Background: Penicillin binding proteins (PBPs) and Serine Threonine kinases (STPKs)
are two classes of bacterial enzymes whose involvement in a series of vital processes in bacterial
growth and division is well assessed. Many PBPs and STPKs show linked an ancillary domain
named PASTA, whose functional role is not completely deciphered so far. It has been proposed
that PASTAs are sensor modules that by binding opportune ligands (i.e. muropeptides) activate
the cognate proteins to their functions. However, based on recent data, the sensor annotation
sounds true for PASTA from STPKs, and false for PASTA from PBPs.

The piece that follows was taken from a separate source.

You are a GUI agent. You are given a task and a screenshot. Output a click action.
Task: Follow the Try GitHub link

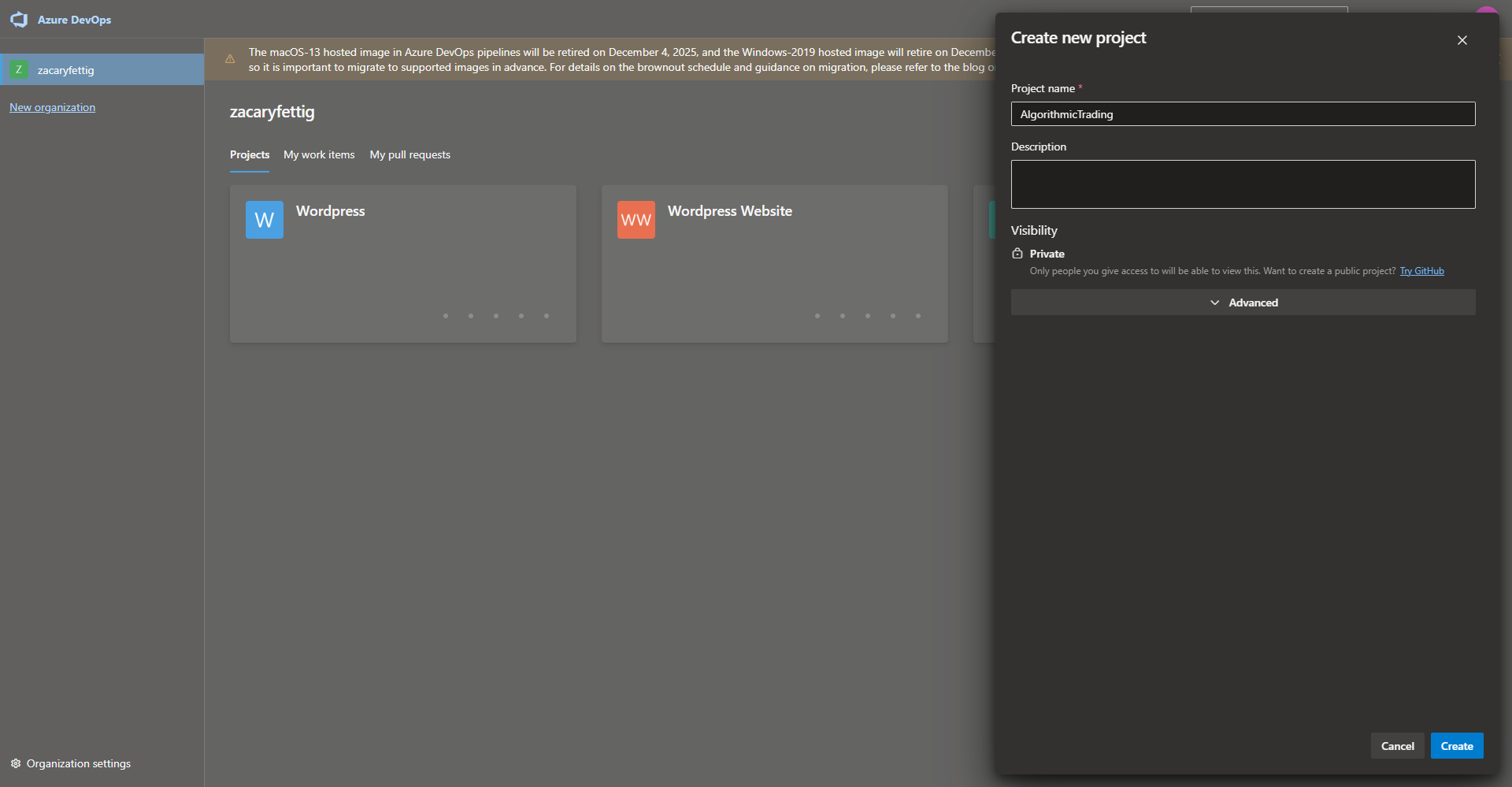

Objective: Different PASTA domains, belonging or not to different protein classes, sharing or not
appreciable sequence identities, always show identical folds. This survey of the structural, binding
and dynamic properties of PASTA domains pursues the reasons why identical topologies may turn
in different roles.
Results: Amino acid compositions, total charges and distribution of the hydrophobic/hydrophilic
patches on the surface, significantly vary among PASTAs from STPKs and PBPs and appear to
correlate with different functions. A possible criterion to discriminate between PASTA modules of
STPKs or PBPs solely based on their sequences is proposed. Possibly reflecting different species
as well as functional roles and evolutionary profile, our routine represents a fast even though approximate
method to distinguish between PASTA belonging to different classes.